In Memoriam


In Memoriam
Performing Art (Instrumental Piece)
An Interpretation of “Laüstic
Medieval Romance: Magic and the Supernatural (YHU2309)

Artist’s Remarks

Music, to me, is a universal storyteller that evokes powerful emotions which words cannot describe. Similarly, love is a nebulous and subjective concept, often also indescribable. The Lais by Marie de France is a collection of poems that explore different forms and boundaries of love and suffering. “Laüstic”, in particular, connects love and music in the form of birdsong; the song of a nightingale represents the connection between two distant lovers. I thus decided to reimagine “Laüstic” from The Lais as a 3-minute orchestral piece. I chose to write it as an orchestral piece to allow for more fluidity, conventional flexibility and elaborate nuances which enhance the emotion and imagery exhibited by the music. This piece is titled In Memoriam as it is written in memory of the life and death of the nightingale in the poem, and concomitantly, the love it represents. Initially, the nightingale flies freely albeit in the distance, then it gets trapped and murdered, yet is remembered forever after. The stages of the nightingale’s life in the music parallel stages of the relationships between characters in the poem. The structure of the piece also mimics the poem’s, as it moves from describing love in the private sphere to the invasion of the public sphere into the private to quash that love. The emotion of the piece hence intensifies suddenly after a calmer beginning to reflect the tragic narrative of the poem. The piece is written in the key of A minor to communicate tragedy, predominantly using the harmonic minor scale, where the seventh scale degree is raised to create a stronger pull towards the tonic or root note. This strong pull is intended to evoke the emotion of unfulfilled desire and longing exhibited throughout the poem.

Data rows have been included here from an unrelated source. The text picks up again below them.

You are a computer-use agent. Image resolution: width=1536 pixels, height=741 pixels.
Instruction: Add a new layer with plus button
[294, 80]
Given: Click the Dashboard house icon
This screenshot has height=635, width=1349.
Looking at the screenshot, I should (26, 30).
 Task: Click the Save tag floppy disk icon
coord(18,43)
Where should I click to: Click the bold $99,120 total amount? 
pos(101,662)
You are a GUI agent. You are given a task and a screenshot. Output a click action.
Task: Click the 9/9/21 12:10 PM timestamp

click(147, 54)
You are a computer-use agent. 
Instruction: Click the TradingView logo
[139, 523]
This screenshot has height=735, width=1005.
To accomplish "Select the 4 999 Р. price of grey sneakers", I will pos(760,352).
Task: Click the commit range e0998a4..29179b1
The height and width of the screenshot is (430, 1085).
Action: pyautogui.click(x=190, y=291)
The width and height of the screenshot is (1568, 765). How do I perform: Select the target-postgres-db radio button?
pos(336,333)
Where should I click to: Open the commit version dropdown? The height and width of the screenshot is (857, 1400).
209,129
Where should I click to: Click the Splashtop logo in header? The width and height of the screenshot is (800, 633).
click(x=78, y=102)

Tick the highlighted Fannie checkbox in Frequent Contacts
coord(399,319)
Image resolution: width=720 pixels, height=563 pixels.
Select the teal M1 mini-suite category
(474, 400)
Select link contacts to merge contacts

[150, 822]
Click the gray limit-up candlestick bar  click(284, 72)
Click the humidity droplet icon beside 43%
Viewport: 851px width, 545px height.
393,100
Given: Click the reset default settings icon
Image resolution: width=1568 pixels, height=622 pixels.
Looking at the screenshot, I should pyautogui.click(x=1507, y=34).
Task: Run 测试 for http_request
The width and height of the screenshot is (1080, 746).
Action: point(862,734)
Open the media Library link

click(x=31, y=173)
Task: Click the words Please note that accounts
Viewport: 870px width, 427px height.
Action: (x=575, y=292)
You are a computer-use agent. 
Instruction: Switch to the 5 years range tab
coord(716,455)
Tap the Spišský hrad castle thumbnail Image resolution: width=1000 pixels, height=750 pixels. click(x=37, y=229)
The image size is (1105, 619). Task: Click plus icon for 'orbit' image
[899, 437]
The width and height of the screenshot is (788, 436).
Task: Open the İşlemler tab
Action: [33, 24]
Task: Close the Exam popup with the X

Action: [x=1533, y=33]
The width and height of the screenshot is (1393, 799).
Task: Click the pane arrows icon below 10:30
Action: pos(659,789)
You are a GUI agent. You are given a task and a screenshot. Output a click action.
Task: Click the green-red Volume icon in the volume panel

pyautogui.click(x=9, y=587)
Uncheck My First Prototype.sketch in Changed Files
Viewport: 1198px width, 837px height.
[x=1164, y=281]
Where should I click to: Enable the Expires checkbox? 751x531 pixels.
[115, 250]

In Memoriam begins with a light flute melody accompanied by subtle undertones of strings to introduce the nightingale. The high tones of the flute are intended to form an image of a bird flying high in the distance. This section has a three-beat rhythm (3/4) indicating movement and wavering stability. It also establishes the distant yet dynamic relationship between the married woman and her neighbour, the knight. From 00:00 to 00:07 of the piece, I played an ascending, then descending flute melody, reminiscent of a bridge going over an obstacle. This was to reflect how the lovers manage to somewhat overcome the “great high wall of dark-hued stone” (38) between them. The increased ambience and reverberation effects imitate the sound of a large hall, thus exacerbating the feeling of distance. These first few seconds establish the secret and distant connection between the lovers that the free-flying nightingale represents. The overall sombre melody also foreshadows the tragic turn of future events.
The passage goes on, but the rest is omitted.